Machiavellisten, die täuschen, um Macht zu gewinnen oder zu erhalten, sollten in der parlamentarischen Demokratie keine Chance haben. Dafür zu sorgen, liegt in der Verantwortung der Parteien, der anderen gesellschaftlichen Akteure wie der Wirtschaftsverbände und Gewerkschaften, der Wissenschaftler, vor allem aber der Medien. Sie sollten ihre Unabhängigkeit bewahren, sich der Wahrheit verpflichtet fühlen und denjenigen Politikern eine Chance geben, die es mit der Wahrheit versuchen. Medien, die Emotionen schüren, um Auflagen oder Einschaltquoten zu erhöhen, statt aufzuklären und einen Faktencheck zu machen, verspielen ihr Wächteramt. Sie fördern die Verbreitung von Halbwahrheiten und Lügen statt sie zu entlarven.
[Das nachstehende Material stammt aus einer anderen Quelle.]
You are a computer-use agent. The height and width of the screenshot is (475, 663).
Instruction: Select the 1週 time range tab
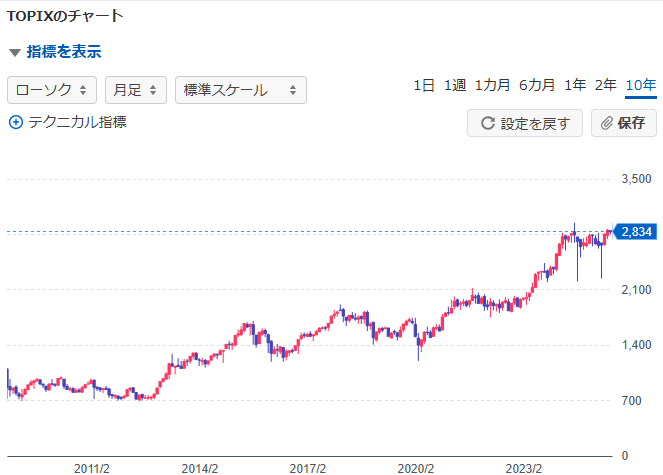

Dieses E-Book umfasst außer einer aktuellen Einführung den etwas gekürzten, aber kaum veränderten Text meines bereits 2008 erschienen Buches „ Der Pinocchio-Test“. Kaum verändert, weil er noch nicht als E-Book erschienen ist und ich mein Schluss-Plädoyer für eine „Kultur der Redlichkeit“ wieder so halten würde. Das Gespräch, das ich mit Professor Kurt Biedenkopf geführt habe, rät zur Tugend der politischen Klugheit und warnt Politiker davor, den gesunden Menschenverstand der Wähler zu unterschätzen. Manches hat sich im Lauf der Jahre durch die Blogs und sozialen Netzwerke mit ihren Shitstürmen geändert. Erfreulich ist sicher, dass der Faktencheck in den Medien heute weit verbreitet ist und auf den Portalen Hintergrundinformationen geboten werden. Das fördert die Sachlichkeit und Redlichkeit in der politischen Kommunikation.

 

Der Leser dieser Einführung könnte den Eindruck gewinnen, die Wählertäuschung sei ein griechisches Phänomen. Die Sammlung der Lügengeschichten im „Pinocchio-Test“ wird ihn vom Gegenteil überzeugen. Olle Kamellen? Die Lügen-Geschichten gehören leider zur Zeitgeschichte. Damit sie nicht ganz so schnell in Vergessenheit geraten, habe ich sie festgehalten - zum Nachlesen und zur Erinnerung der Wähler, was aus manchem vollmundigen Wahlversprechen geworden ist. Ich wünsche mir eine gesunde Skepsis des Wählers - gesund für unsere Demokratie. Damit steigt das Entdeckungsrisiko für Politiker, wenn sie es mit der Wahrheit nicht so genau nehmen und ihre Glaubwürdigkeit beschädigen.